Exercise prompt -
Which lines in the material contain the string "stove"? Pull out each such line, treating uppercase and lowercase as different.

***** Material provided *****

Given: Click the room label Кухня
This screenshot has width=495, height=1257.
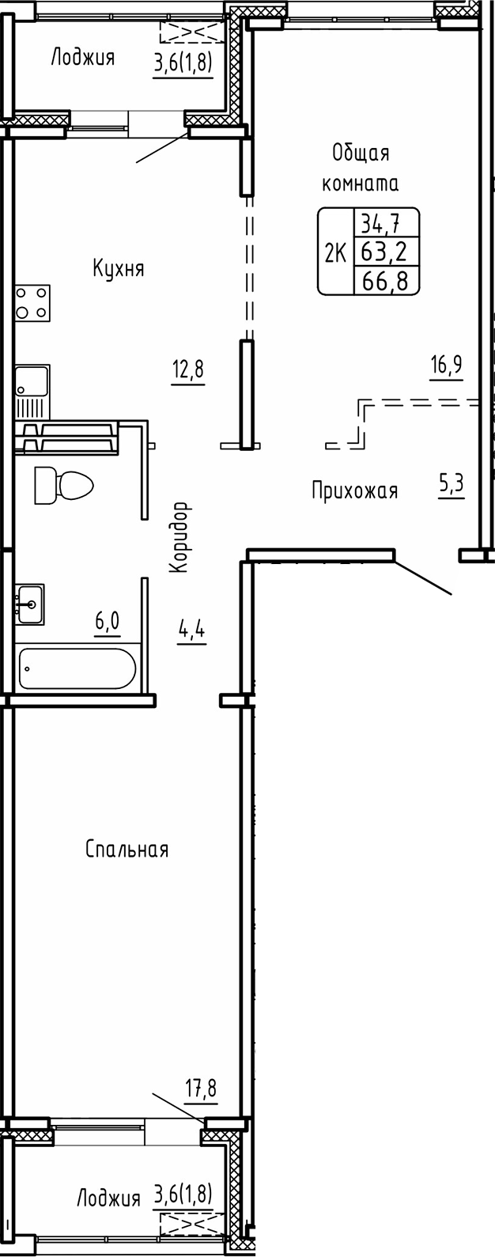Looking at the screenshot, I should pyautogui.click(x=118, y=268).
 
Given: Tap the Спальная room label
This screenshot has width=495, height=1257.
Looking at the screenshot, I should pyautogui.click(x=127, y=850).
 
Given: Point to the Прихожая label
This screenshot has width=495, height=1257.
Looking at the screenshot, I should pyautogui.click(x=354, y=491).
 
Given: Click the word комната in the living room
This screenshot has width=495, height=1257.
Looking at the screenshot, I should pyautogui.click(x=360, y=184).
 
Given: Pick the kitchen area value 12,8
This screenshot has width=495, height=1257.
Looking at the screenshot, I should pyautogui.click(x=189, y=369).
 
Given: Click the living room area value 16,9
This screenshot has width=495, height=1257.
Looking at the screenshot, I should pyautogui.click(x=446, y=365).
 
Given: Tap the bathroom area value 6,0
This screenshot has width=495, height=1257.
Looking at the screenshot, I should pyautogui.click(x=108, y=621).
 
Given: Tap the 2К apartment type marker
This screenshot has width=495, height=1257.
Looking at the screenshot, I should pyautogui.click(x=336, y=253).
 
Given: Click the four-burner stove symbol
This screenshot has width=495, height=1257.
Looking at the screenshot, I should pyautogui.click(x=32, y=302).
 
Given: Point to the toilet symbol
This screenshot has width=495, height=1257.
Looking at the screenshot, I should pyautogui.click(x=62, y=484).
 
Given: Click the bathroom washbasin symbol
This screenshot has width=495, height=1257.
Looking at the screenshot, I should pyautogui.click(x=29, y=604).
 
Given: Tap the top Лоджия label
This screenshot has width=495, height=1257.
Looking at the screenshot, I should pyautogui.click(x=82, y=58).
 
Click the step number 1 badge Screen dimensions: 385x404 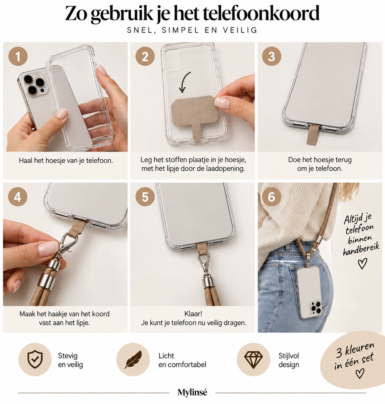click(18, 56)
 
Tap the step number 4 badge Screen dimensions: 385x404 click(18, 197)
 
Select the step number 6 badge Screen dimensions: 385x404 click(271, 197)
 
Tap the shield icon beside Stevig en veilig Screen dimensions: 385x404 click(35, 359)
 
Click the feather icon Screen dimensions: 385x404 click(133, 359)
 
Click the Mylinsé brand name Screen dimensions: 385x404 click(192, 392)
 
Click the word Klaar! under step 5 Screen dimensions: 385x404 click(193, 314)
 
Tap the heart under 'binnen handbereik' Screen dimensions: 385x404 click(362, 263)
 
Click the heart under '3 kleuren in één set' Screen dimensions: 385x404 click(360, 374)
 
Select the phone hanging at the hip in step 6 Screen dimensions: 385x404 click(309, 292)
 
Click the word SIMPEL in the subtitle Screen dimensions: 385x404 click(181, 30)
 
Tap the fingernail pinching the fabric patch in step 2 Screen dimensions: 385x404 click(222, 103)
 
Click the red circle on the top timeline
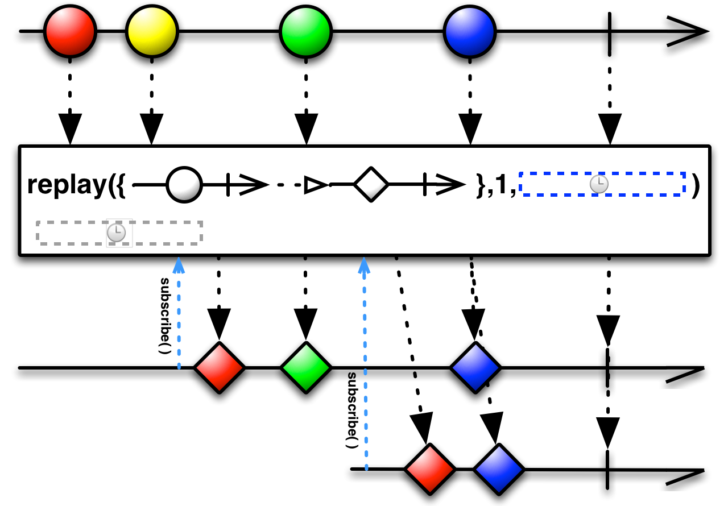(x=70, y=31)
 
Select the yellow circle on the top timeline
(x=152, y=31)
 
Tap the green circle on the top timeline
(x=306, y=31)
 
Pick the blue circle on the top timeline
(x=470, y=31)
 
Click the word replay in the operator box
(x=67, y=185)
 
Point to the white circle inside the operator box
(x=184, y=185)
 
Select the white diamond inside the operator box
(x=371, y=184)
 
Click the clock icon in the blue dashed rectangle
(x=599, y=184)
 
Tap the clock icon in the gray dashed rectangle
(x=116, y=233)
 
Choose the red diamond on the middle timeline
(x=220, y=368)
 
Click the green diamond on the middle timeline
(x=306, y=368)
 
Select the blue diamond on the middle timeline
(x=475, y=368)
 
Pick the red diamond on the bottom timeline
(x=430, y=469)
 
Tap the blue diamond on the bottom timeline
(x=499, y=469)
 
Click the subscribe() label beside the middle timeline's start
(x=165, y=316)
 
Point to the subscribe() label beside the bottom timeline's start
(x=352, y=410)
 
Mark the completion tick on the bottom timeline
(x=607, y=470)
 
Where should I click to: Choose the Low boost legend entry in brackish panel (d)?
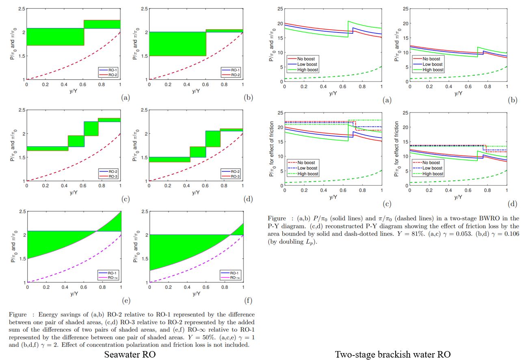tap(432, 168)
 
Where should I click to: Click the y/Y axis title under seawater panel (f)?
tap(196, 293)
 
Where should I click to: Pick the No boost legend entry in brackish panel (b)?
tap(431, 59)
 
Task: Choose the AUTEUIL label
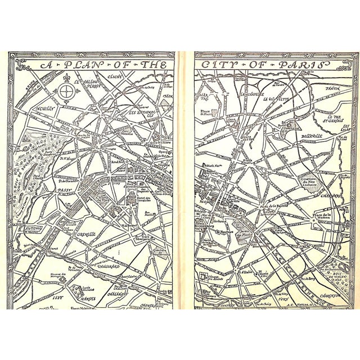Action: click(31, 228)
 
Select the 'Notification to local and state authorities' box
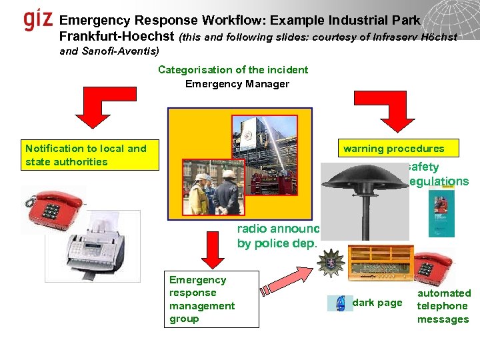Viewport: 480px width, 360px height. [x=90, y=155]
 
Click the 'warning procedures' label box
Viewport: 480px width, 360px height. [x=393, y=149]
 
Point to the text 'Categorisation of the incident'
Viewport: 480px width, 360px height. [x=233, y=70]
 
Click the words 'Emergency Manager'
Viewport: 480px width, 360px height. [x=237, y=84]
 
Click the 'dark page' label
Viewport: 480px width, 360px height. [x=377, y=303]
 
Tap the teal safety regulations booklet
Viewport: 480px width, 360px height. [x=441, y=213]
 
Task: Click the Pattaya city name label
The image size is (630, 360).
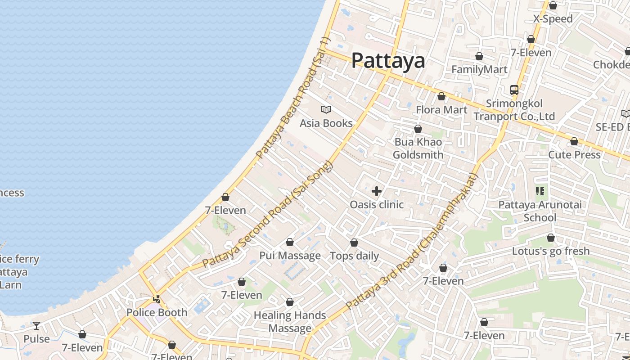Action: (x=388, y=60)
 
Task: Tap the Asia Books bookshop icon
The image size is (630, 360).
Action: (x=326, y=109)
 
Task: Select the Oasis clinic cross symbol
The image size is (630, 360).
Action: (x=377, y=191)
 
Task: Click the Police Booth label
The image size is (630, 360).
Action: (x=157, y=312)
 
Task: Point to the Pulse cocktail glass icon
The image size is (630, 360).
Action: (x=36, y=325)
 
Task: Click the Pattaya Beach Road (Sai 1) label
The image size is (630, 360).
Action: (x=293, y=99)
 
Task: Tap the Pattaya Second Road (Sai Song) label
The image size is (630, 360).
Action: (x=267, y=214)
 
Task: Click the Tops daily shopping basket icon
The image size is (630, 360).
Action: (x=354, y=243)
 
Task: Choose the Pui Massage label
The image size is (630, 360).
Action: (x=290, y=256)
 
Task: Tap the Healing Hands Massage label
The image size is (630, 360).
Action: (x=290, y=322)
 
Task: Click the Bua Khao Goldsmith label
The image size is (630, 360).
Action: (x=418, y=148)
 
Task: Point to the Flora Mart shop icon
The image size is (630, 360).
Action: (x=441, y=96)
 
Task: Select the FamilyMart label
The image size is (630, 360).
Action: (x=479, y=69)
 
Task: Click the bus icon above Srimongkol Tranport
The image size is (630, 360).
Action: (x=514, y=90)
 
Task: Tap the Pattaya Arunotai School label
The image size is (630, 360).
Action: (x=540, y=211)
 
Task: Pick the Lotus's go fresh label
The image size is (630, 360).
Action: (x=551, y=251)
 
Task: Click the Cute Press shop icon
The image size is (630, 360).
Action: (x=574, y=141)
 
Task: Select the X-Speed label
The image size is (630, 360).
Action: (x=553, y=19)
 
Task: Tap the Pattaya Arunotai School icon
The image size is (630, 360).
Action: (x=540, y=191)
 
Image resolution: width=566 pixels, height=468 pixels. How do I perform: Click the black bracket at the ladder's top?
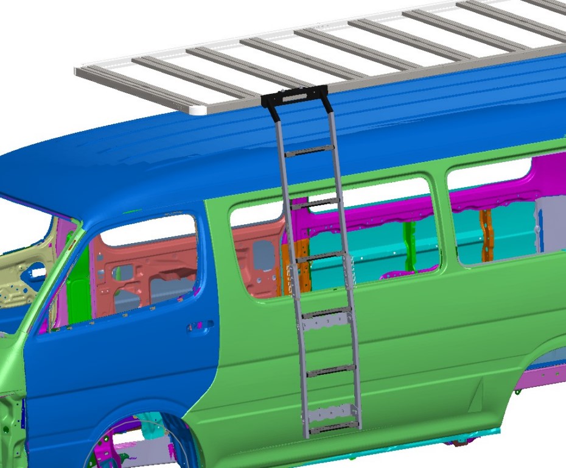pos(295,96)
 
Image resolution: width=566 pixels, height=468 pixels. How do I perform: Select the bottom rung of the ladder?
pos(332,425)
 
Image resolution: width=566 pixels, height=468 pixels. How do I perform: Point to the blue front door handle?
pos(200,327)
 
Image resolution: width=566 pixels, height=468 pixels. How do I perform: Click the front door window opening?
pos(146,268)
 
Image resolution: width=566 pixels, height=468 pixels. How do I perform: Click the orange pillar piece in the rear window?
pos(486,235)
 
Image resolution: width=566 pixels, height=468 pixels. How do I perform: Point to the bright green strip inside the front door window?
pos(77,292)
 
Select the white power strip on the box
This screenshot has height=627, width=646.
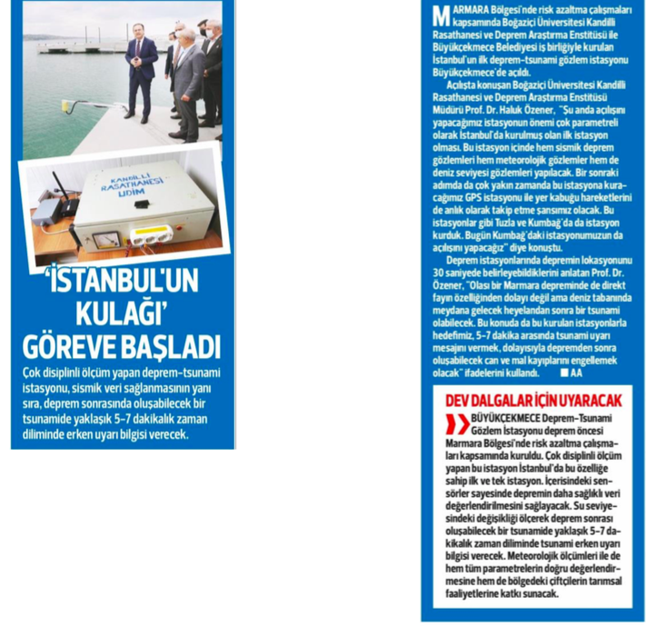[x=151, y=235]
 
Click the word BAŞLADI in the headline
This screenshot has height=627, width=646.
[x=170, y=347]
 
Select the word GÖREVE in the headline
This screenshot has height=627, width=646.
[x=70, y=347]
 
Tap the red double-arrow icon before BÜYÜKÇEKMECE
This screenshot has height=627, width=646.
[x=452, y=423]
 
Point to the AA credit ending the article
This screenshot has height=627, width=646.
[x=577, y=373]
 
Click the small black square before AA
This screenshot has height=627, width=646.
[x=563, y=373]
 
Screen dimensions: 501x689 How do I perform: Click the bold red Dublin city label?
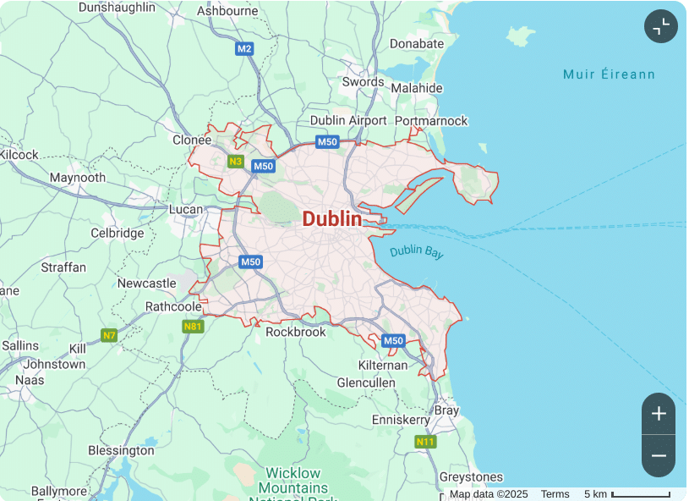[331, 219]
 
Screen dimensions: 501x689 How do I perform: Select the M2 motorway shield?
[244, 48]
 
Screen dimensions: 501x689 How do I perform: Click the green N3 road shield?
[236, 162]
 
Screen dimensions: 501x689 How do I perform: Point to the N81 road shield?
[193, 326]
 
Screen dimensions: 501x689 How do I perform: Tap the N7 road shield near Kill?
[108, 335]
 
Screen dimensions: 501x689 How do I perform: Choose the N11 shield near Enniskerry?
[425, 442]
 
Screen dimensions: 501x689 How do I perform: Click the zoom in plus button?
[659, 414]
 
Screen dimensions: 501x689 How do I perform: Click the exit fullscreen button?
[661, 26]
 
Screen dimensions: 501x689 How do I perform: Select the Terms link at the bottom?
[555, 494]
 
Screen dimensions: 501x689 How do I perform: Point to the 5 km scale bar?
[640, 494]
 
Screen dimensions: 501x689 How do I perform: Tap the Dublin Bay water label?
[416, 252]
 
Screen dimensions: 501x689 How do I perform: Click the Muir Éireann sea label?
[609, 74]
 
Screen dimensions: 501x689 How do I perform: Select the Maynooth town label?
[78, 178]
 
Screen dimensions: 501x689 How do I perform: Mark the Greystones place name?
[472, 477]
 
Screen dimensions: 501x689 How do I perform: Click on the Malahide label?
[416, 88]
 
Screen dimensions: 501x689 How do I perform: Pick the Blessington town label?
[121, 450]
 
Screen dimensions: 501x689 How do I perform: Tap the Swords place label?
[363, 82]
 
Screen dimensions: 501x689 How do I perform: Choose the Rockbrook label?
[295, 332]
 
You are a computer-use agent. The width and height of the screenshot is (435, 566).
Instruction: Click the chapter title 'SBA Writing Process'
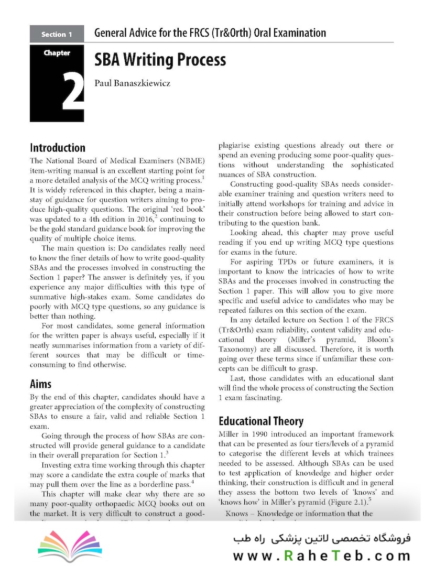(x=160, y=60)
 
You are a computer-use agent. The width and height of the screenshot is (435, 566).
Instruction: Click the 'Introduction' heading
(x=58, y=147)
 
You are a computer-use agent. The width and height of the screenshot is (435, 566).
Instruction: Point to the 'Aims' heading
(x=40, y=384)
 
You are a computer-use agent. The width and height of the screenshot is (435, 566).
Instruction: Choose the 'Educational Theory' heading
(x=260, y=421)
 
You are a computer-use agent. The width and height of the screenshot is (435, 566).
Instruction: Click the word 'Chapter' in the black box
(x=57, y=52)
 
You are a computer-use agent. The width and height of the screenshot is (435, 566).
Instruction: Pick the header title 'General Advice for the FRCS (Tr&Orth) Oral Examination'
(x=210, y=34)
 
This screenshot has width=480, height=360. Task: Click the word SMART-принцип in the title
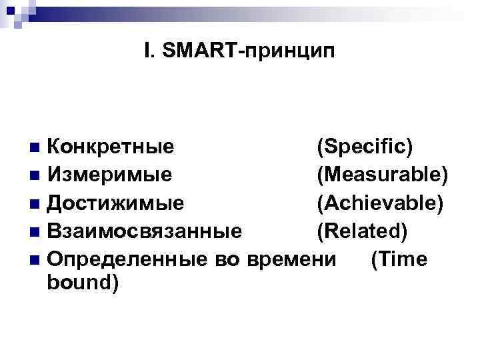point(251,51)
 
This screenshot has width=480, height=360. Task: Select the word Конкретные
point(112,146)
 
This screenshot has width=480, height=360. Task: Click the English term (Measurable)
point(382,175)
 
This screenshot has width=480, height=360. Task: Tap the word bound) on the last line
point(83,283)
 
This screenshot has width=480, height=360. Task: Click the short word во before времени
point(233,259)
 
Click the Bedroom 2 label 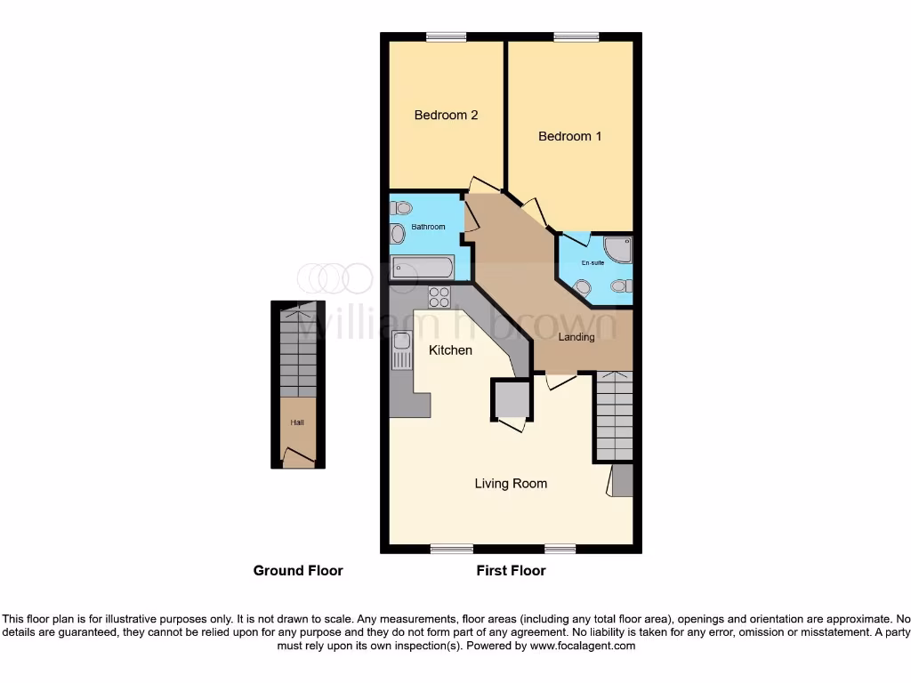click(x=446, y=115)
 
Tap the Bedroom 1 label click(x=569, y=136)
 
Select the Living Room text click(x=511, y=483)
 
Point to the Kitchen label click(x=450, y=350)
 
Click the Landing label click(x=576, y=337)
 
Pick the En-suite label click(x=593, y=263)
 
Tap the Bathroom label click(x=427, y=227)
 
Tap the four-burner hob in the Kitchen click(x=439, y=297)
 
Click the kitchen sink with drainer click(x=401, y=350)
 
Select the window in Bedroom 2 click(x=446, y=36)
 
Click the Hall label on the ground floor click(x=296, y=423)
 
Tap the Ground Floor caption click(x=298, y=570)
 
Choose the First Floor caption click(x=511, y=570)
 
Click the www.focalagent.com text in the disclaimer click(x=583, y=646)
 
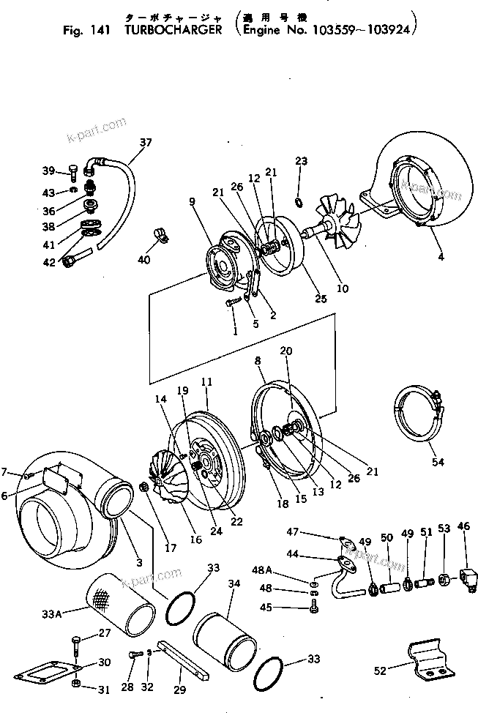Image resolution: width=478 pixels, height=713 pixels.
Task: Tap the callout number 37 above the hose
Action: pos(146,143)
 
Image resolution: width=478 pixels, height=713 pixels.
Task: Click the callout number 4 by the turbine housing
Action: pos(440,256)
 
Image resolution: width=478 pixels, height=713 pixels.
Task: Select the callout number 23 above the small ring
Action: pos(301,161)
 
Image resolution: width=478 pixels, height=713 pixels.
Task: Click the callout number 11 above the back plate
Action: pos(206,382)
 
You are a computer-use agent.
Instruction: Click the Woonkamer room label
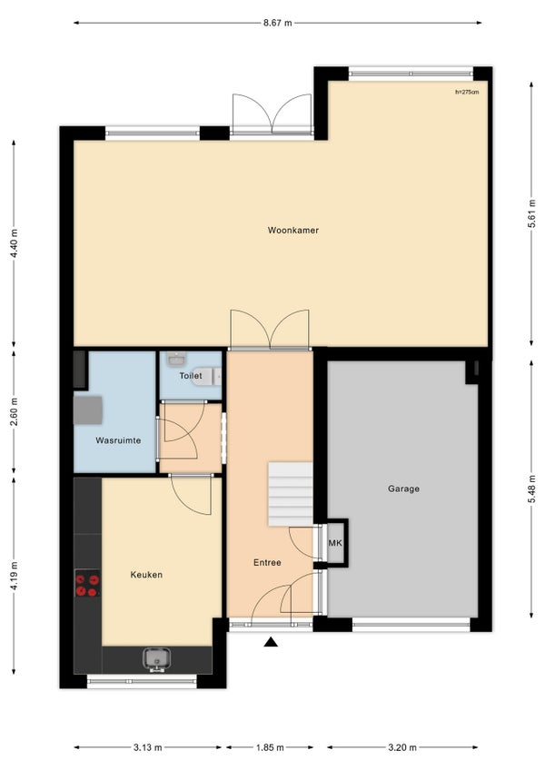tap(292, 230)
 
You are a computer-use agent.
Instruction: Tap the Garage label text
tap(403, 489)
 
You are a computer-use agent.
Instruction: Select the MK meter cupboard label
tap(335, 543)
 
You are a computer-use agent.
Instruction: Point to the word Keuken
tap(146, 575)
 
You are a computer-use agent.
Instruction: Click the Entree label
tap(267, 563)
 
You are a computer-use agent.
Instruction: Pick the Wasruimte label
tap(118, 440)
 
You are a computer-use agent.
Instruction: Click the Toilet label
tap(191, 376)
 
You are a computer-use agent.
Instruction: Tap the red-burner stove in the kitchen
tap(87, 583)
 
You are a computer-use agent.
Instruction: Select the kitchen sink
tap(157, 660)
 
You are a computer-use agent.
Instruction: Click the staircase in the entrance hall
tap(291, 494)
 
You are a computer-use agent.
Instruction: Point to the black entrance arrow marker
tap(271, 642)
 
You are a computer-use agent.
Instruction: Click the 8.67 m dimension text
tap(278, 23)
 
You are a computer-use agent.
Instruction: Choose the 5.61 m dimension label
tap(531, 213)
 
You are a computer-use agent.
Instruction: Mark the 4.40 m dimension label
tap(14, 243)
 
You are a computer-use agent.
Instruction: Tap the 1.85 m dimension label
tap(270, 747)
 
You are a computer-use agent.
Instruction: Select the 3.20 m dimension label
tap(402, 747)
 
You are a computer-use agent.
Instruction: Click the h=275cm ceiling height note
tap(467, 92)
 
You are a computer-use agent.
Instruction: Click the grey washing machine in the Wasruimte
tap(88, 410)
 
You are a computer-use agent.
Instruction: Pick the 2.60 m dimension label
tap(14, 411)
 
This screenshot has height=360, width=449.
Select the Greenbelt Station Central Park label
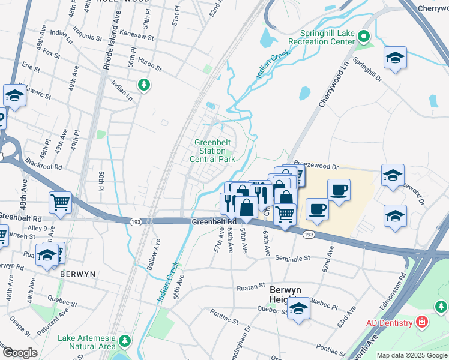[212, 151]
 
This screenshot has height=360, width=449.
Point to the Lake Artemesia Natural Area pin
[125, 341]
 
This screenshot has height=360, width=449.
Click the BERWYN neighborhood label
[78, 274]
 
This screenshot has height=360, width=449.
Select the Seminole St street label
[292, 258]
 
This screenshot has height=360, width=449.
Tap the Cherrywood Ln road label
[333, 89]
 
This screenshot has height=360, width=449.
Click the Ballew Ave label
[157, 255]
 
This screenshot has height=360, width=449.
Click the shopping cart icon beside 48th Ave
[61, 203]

*****

Output for this task -
Given: Click the four-burner stove symbol
Instruction: Tap the red-burner stove in the kitchen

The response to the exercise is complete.